Continuous integration • “No code sits unintegrated for more than a couple of hours. At the end of every development episode, the code is integrated with the latest release and all the tests must run at 100%.” [Beck, p. 98] • “It is important to have tools that support a fast integration/build/test cycle.” [Beck, p. 98] • Benefits: • The integrated code always compiles, runs, and passes all tests. This code is always ready to put into production. • Integration issues are resolved on an ongoing basis. Integration is part of your everyday activities, and not a separate phase during which lots of new and unforeseen problems crop up.

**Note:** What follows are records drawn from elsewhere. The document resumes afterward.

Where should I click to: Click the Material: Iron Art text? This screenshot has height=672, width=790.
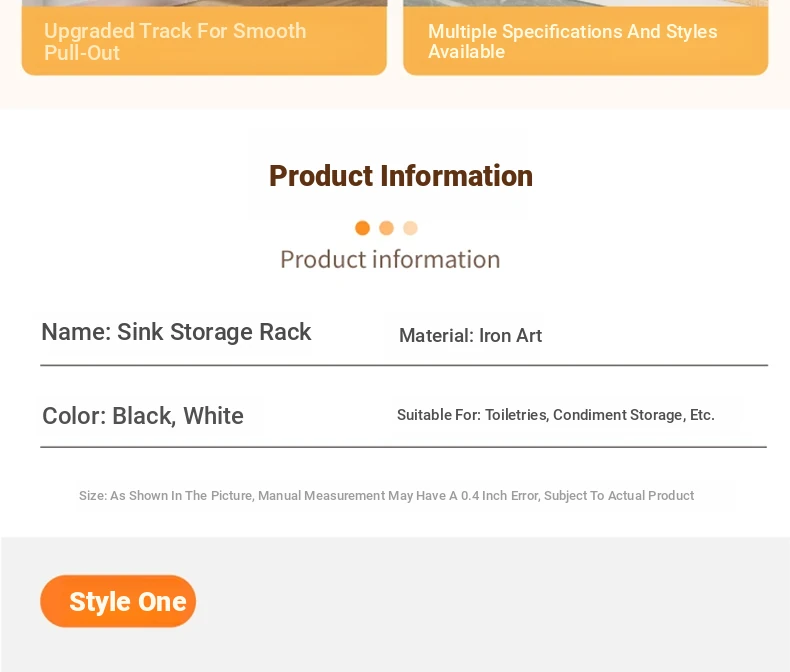tap(470, 335)
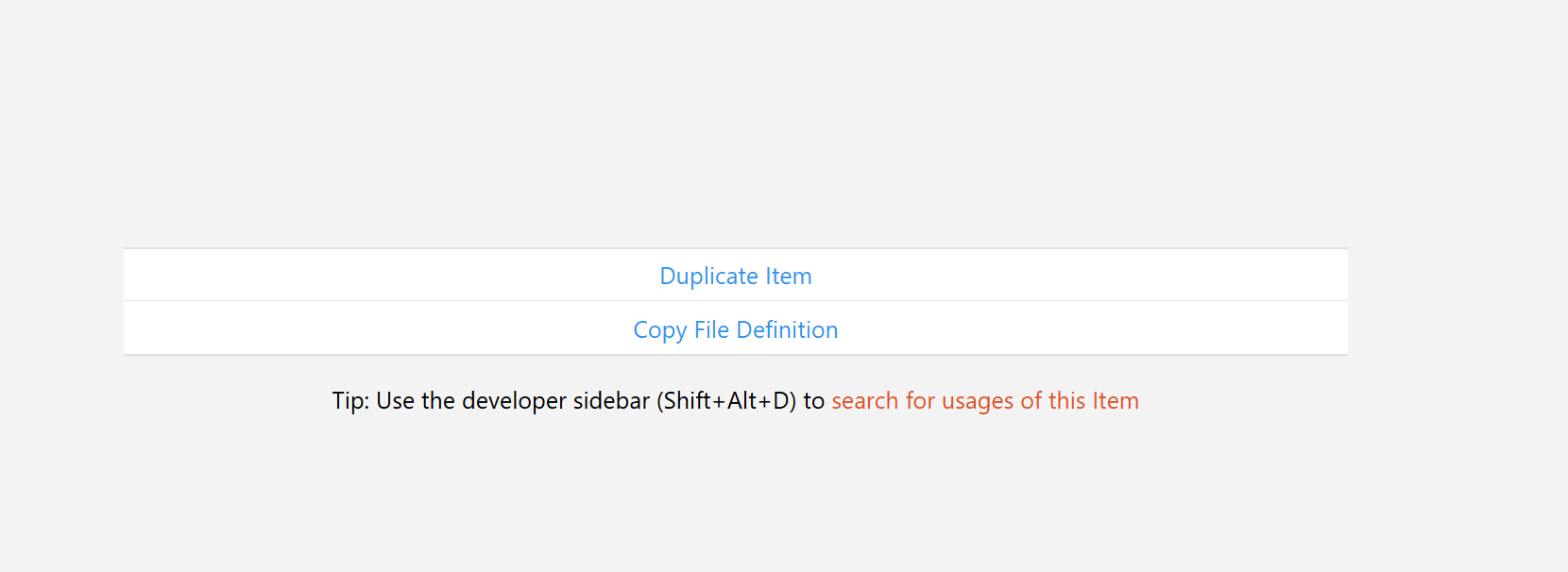
Task: Click search for usages in the developer tip
Action: [x=984, y=400]
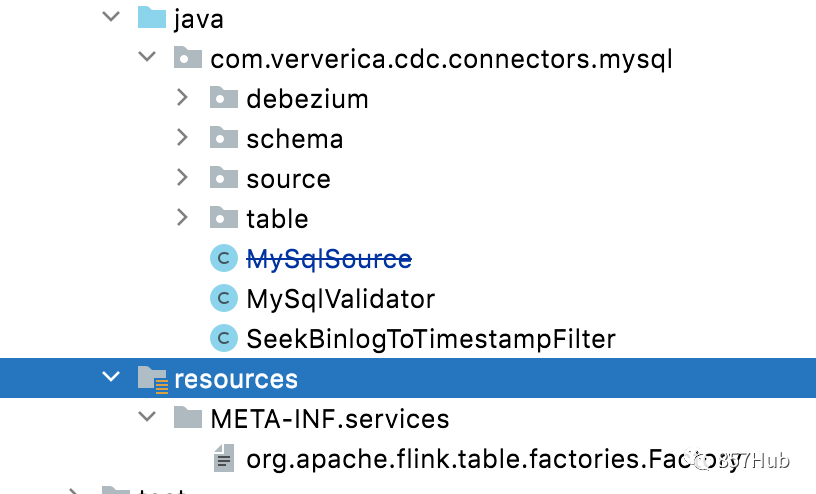This screenshot has width=816, height=494.
Task: Click the Factory text file icon
Action: [224, 458]
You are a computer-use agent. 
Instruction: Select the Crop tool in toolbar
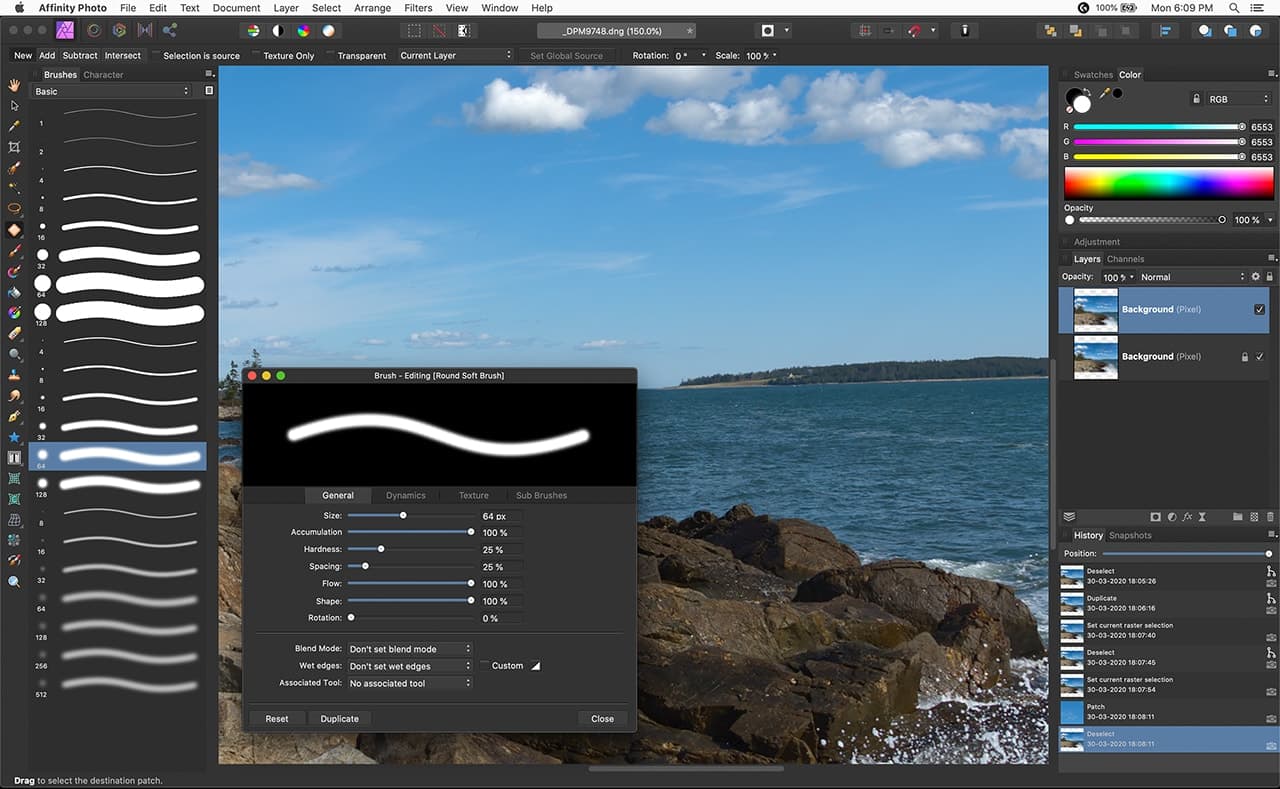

40-hour week (sustainable pace) • People don’t work well if they are continuously stressed. • A pressure-cooker type environment leads to burn-out. • Developers are people too – they have lives outside of work, which really are more important than work. • Once in a while overtime may be needed – but don’t put in overtime two weeks in a row.
On-site customer • Write functional tests. • They provide valuable feedback to the team. • Response is immediate – no need to schedule a meeting or play telephone tag. • Customer should be set up with whatever they need to continue to do their primary job on-site.
Coding standards • Development team must settle on coding standards for the project ahead of time. • “Curly-brace wars” are completely unproductive. • Environments/code formatters can help enforce coding standard with minimal burden on developers.
Questions? Comments? Observations? Experience??